Regionales Kompetenzzentrum für „grüne Berufe“

Neben den vielen räumlichen Verbesserungen gelang es Staudt aber auch, zusammen mit einem engagierten Kollegium die LGS in der Region zu einem geachteten beruflichen Schulzentrum für Aus- und Weiterbildung sowie Studienqualifizierung zu entwickeln. Sowohl die dualen als auch die vollschulischen Ausbildungen werden hoch geschätzt. Die studienqualifizierenden Bildungsgänge Berufliches Gymnasium und Fachoberschule sind inzwischen so nachgefragt, dass Bewerber abgewiesen werden müssen.

Die LGS kümmert sich auf der anderen Seite engagiert um benachteiligte Jugendliche in den Bildungsgängen zur Berufsvorbereitung.

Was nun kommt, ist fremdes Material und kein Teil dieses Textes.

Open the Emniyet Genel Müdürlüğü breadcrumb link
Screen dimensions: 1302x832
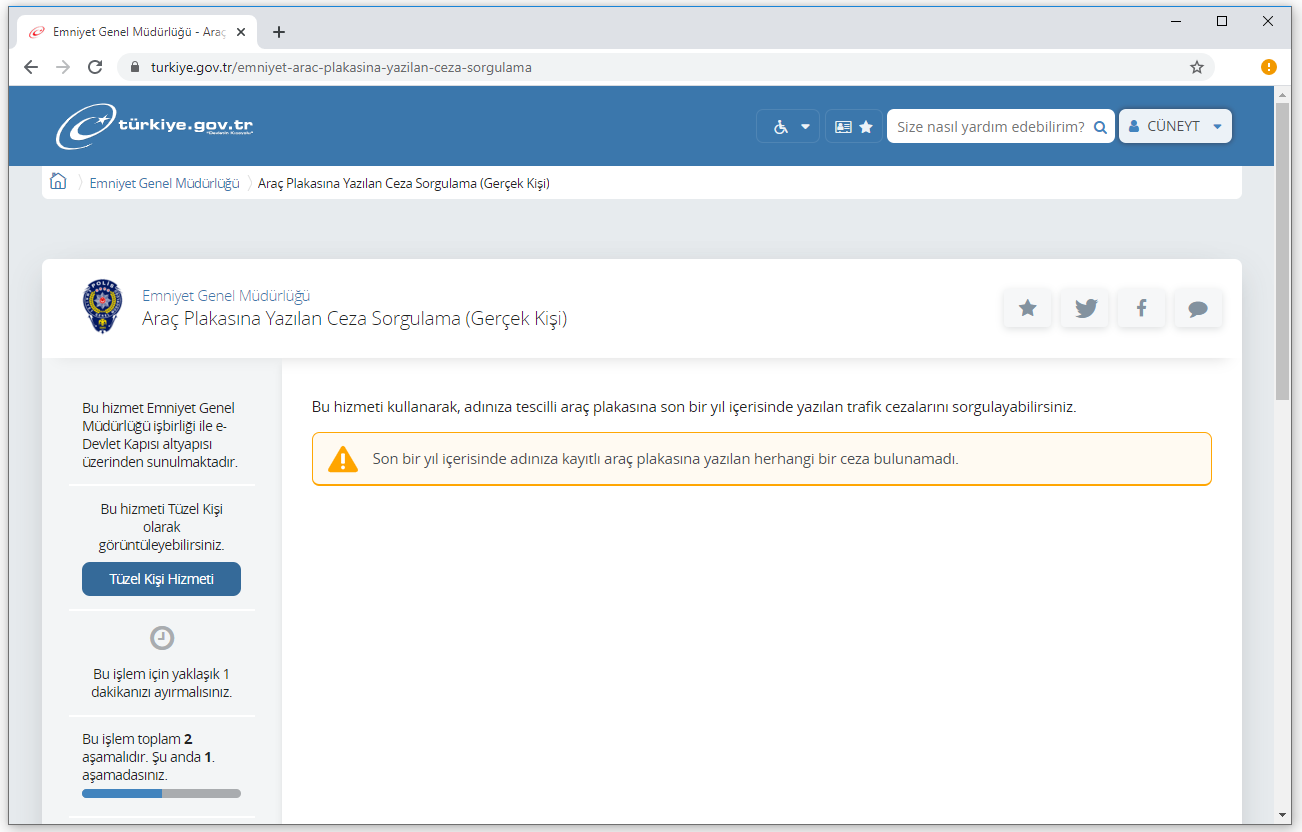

Nicht zuletzt ist die Erzieherausbildung attraktiv über die regionalen Grenzen hinaus.

Letztendlich ist die LGS durch die Übernahme der grünen Berufe aus ganz Südhessen (rund 300 Auszubildende - Gärtner, Floristen und Landwirte) und den vom Landkreis dafür eigens errichteten, über drei Millionen Euro teuren Neubau mit vorbildlichen Theorie- und Praxisräumen und entsprechenden Außenanlagen zu einem regionalen Kompetenzzentrum für den grünen Bereich geworden. „Darauf“, so Staudt, „bin ich besonders stolz, denn es war ein steiniger Weg gegen viele Widerstände, die Übersiedlung eines ganzen Berufsfeldes von Darmstadt in eine ländliche Region hinzubekommen.“

„Nichts tun“ kommt für Staudt nicht in Frage

Staudt absolvierte nach der Mittleren Reife eine Maurerlehre und nahm nach einer vierjährigen Bundeswehrzeit 1969 das Studium an der damaligen Ingenieurschule Darmstadt im Fachbereich Architektur auf. Er arbeitete daran mit, aus der Ingenieurschule eine Fachhochschule zu machen, was 1971 schließlich auch gelang. In dieser Zeit heiratete er seine Frau Helga, mit der er eine Tochter und einen Sohn bekam.

Nach dem Architekturstudium begann Dieter Staudt ein Aufbaustudium für das Lehramt an beruflichen Schulen mit dem Berufsfeld Bautechnik und dem Unterrichtsfach Politik an der Technischen Universität in Darmstadt, das er 1975 abschloss. Im Anschluss an das Referendariat wurde Staudt 1977 an den Beruflichen Schulen in Groß-Gerau als Berufsschullehrer für die Bauberufe eingestellt. Neben seiner Arbeit als Pädagoge engagierte er sich aber auch von Anfang an in der Gewerkschaft Erziehung und Wissenschaft (GEW) und im Personalrat.

Was macht nun ein solch engagierter und in seiner Arbeit bisher aufgehender Mensch in seinem Ruhestand? „Nichts tun geht überhaupt nicht“, ist Staudts Antwort. Mehr Zeit für die oftmals vernachlässigte Familie zu haben, ist ihm besonders wichtig.

Außerdem ist da ein kleiner Beratervertrag beim von ihm mit aufgebauten Hessencampus Darmstadt-Dieburg. Zudem wird sein Lehrauftrag in der Lehrerausbildung an der TU Darmstadt leicht erweitert fortgeführt. Haus und Garten bieten außerdem vielfältige Arbeitsgelegenheiten und schließlich sollen die zu kurz gekommenen sportlichen Aktivitäten mehr Raum erhalten.